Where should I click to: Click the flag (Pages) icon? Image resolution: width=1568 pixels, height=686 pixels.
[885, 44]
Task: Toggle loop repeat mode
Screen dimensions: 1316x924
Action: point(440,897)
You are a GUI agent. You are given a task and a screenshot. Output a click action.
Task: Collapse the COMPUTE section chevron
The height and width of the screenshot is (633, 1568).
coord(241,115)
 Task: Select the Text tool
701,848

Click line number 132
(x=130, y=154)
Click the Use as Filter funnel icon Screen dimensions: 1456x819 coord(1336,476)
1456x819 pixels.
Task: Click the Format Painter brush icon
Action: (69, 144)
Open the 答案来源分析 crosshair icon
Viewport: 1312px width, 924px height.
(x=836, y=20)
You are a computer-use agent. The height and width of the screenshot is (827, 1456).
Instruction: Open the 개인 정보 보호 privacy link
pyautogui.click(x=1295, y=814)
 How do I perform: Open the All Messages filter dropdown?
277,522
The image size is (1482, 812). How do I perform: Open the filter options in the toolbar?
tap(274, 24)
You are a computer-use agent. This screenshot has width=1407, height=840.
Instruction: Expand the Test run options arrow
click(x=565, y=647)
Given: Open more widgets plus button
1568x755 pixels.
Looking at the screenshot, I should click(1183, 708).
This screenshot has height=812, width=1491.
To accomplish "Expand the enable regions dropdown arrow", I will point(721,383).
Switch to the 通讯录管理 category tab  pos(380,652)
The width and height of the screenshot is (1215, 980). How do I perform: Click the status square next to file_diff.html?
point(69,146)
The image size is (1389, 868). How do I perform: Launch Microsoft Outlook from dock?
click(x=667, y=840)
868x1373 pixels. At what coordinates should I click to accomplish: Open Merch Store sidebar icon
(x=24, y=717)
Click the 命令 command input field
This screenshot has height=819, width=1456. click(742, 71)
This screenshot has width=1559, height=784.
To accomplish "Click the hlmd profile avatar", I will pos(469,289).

══════

» **Brief**:
Return only the lines running from the line with "868x1373 pixels. At" to the last line of the records, both included, exactly as written.

» **Solved exercise**:
868x1373 pixels. At what coordinates should I click to accomplish: Open Merch Store sidebar icon
(x=24, y=717)
Click the 命令 command input field
This screenshot has height=819, width=1456. click(742, 71)
This screenshot has width=1559, height=784.
To accomplish "Click the hlmd profile avatar", I will pos(469,289).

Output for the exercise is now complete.